DOCUMENT SEGMENT =>
----

2 + 2 = 5 (Ignoring that it's Election Day Edition).
1 and 2) Jaws (dir: Spielberg) and Jaws (BFI Modern Classics) by Antonia Quirke.
Is there a better scary movie than Jaws? (Well, maybe, but it's way up there...) I must confess, it'd been years since I popped that movie on. I used to be quite obsessed with it, watching and re-watching it, trying to figure out all of Spielberg's little tricks. Then I set it aside, never picking it up again until this Halloween. I've seen it dozens and dozens of times and it never fails to freak me out. After the Sunday viewing, I picked up my never-read copy of the BFI monograph on the film. It's written by British film critic Antonia Quirke in an insightful and (sometimes) catty way. I love her explanation of where Jaws fits in the movie monster concept:
There are two types of monsters. The first is our incarnation of fear. King Kong, Dracula, Godzilla. The other, of which the first sharkless hour of Jaws is a supreme example, is the inflection of the whole of a landscape with fear. Virus horror, the Maryland woods of the Blair Witch, Hanging Rock. In the first type the monster is an irruption of the unnatural into the world. But the second type inverts this. The unnatural presence is us. Incarnated monsters usually punish a specific fault. Inflected landscapes make being a human a fault. We're the guilty ones and we fear any punishment is justified.
Which makes sense to me, as the horror films that get to me are not the ones with a monster, but with that horrible unstoppable virus or the dark and forbeoding woods. The great exception being the Alien cycle, which, in my mind, is just a synthesis of the two monsters-- the horrible, oozing Incarnation that we rarely see, 'cause we're so trapped in the dense and unending tunnels of the spacecraft.

----

TASK TO COMPLETE =>
Can you carry on the blog post about Jaws and Antonia Quirke's BFI monograph, picking up right after its last sentence about the Alien cycle?

EXCERPTED DATA =>
----

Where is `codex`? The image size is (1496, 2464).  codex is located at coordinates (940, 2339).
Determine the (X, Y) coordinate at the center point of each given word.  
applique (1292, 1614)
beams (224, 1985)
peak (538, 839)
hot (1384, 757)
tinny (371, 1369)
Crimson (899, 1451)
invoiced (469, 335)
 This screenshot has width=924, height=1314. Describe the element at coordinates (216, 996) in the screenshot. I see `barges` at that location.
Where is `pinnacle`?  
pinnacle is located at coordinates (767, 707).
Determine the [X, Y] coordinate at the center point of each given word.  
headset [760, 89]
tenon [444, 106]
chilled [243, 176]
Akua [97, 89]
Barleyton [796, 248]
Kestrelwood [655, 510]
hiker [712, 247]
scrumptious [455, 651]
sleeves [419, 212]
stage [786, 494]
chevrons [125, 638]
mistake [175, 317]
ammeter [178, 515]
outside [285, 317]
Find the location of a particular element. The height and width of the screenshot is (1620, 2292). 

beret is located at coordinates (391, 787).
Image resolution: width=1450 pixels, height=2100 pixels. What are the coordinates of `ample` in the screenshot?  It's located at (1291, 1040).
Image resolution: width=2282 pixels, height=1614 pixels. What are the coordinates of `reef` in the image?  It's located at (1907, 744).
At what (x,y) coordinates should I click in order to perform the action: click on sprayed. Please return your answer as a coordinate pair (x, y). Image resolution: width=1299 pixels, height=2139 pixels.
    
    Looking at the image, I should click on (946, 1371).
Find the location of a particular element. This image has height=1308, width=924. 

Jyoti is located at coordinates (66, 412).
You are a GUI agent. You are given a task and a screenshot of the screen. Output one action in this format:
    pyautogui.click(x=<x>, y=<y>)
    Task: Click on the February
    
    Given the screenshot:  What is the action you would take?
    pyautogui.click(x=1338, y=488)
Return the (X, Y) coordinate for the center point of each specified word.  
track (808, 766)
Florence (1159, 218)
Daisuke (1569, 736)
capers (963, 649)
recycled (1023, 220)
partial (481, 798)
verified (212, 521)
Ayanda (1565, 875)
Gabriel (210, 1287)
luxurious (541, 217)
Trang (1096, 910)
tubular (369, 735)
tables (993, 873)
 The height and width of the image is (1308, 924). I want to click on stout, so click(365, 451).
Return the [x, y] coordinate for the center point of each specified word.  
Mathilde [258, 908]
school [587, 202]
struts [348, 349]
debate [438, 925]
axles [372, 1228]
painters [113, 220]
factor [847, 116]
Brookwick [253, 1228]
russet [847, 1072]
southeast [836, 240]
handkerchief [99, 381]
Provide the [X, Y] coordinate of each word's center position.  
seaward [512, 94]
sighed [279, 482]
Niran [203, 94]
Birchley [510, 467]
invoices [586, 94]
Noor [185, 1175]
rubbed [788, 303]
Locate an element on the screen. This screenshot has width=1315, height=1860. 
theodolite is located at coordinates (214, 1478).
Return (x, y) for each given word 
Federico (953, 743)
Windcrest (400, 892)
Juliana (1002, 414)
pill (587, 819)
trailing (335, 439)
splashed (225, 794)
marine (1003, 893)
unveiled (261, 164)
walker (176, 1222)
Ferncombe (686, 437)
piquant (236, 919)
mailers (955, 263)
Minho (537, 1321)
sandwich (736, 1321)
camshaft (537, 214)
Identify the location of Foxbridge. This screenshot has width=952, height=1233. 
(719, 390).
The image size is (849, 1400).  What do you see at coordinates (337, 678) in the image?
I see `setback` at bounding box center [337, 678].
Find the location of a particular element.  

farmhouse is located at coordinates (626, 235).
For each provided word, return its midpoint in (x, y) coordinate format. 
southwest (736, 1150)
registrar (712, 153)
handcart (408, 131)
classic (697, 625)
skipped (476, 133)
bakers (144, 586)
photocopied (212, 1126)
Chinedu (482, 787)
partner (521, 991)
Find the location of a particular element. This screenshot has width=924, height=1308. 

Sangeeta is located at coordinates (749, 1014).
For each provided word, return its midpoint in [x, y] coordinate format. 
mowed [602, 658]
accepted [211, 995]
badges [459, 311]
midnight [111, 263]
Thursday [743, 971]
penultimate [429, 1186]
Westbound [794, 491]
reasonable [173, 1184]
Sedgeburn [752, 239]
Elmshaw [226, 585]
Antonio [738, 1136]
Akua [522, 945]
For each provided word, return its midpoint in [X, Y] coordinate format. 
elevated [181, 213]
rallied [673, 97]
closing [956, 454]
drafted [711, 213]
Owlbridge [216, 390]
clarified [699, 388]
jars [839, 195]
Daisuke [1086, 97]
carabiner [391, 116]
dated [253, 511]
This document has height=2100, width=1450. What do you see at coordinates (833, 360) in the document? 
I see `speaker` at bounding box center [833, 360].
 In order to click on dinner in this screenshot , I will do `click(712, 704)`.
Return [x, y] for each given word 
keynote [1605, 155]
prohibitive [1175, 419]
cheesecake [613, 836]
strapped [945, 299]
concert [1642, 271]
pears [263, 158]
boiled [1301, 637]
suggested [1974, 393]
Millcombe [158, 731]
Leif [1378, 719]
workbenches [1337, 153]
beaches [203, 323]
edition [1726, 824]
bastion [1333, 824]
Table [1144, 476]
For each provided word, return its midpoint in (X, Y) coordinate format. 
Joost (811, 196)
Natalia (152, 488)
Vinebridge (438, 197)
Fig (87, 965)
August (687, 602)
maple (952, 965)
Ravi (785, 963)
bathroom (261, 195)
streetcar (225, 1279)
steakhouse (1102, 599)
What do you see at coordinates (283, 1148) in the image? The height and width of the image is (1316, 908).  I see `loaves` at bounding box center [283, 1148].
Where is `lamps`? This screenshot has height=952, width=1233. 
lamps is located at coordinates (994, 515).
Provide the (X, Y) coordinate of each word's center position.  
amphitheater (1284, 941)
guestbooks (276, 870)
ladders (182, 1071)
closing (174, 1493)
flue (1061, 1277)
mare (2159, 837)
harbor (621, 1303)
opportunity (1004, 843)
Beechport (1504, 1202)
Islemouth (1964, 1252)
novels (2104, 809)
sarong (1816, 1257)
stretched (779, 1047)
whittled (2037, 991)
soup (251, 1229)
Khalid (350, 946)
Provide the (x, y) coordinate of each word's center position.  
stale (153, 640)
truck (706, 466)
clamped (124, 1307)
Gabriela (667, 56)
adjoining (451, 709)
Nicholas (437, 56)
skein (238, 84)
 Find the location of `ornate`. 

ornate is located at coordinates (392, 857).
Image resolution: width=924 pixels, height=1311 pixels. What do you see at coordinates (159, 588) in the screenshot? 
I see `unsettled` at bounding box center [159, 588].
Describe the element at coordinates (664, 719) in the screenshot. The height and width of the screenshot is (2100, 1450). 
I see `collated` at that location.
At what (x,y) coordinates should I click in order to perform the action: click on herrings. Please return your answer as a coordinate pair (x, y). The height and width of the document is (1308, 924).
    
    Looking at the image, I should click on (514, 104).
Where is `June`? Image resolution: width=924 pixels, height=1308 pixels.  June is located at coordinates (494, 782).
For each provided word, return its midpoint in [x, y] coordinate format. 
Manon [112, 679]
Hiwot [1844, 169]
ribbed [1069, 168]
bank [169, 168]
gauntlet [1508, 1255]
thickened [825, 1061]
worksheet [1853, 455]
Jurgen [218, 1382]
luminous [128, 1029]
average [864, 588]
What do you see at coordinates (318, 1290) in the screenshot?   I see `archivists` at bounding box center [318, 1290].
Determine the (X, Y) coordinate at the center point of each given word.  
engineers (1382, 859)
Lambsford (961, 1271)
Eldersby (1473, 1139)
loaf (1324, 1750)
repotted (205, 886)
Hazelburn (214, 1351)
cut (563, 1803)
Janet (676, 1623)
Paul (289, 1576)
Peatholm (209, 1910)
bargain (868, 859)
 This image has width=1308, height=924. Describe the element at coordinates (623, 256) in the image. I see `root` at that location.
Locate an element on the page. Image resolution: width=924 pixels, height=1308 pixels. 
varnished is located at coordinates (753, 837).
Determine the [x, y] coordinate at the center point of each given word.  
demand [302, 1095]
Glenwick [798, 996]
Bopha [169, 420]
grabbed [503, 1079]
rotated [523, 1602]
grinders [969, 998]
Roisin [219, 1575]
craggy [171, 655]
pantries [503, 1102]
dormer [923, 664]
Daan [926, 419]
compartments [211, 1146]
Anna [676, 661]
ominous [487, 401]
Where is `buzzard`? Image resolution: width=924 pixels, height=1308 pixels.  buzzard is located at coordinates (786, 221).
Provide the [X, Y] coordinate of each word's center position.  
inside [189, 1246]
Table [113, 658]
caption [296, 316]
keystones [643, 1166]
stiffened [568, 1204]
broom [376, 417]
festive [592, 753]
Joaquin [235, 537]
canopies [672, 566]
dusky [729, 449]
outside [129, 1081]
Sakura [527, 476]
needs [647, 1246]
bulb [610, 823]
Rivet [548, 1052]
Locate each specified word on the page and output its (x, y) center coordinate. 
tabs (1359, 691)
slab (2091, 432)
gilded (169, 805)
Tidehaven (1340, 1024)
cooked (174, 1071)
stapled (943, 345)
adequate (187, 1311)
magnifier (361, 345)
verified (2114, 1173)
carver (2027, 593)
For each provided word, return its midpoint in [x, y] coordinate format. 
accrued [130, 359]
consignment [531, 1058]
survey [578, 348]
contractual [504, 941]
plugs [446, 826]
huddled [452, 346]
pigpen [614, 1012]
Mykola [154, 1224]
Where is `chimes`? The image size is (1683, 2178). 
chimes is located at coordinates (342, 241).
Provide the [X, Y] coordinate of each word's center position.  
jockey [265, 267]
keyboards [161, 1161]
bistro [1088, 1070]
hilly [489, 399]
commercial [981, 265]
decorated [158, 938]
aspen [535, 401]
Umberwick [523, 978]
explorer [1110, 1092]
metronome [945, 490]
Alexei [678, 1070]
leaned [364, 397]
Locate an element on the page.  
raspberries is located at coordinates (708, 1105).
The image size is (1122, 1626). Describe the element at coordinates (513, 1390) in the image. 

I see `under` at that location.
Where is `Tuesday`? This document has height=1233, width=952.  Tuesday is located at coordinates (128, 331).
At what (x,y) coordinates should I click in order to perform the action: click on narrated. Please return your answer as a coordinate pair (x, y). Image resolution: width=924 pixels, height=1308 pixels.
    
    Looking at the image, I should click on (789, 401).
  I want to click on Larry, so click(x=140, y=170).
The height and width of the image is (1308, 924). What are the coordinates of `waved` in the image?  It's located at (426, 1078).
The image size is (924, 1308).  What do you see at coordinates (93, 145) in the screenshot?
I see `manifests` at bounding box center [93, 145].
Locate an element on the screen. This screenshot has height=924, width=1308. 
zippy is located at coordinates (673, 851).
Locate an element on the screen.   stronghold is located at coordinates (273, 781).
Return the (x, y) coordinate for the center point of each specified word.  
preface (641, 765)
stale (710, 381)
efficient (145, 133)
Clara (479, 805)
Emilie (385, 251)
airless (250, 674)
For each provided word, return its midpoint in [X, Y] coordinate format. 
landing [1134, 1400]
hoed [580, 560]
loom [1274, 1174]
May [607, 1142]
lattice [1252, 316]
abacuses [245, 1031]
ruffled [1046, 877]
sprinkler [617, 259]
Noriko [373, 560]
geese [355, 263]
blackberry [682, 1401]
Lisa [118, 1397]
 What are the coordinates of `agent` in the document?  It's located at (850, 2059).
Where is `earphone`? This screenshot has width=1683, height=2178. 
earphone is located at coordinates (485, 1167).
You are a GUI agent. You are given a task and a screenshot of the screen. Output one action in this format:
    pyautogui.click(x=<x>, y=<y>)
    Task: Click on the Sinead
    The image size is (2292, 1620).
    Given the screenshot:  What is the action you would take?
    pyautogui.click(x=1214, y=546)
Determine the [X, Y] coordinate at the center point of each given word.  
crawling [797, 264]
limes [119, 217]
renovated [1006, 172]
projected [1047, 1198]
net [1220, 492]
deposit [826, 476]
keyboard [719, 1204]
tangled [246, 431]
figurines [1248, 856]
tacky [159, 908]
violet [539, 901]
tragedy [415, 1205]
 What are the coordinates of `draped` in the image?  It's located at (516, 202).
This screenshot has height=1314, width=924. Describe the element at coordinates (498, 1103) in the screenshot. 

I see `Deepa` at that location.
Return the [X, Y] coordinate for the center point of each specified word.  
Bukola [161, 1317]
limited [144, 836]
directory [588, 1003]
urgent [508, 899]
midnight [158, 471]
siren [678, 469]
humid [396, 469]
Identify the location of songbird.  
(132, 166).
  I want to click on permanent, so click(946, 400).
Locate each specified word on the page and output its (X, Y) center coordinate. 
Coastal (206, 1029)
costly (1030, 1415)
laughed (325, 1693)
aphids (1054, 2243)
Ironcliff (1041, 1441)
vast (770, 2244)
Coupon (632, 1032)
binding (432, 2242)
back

----

TASK OUTPUT =>
And one more thing: I love this anecdote that Quirke passes on about Herr Direktor. "'I might have become Marty Scorsese,' Spielberg once said, 'but instead the boy scouts cheered and applauded and laughed at what i did, and I really wanted to do that, to please again.'" Telling, no?
3) The Mix Unit.
Thanks to Mr. Catchdubs, I was introduced to the wonderful world of The Mix Unit-- a cheap, online store specializing in hip-hop and DJ mix tapes/CDs. For 40 bucks I got six discs: two huge comps of Neptunes and Timbaland beats, an insane mix of nearly everything Dr. Dre has ever released/produced, and on and on and on. Sick.
4) Harris Savides' cinematography for Birth.
Easily the best-looking film I've seen all year. This guy is an f-ing genius.
5) Chicken Sonora Tacos at Casa Vega, Studio City, CA.
I was a D.D. at my friend Mark's birthday party at the C.V. While I couldn't down dozens of their smashing Margaritas, I did gorge out on the best tacos evs. Highly recommended.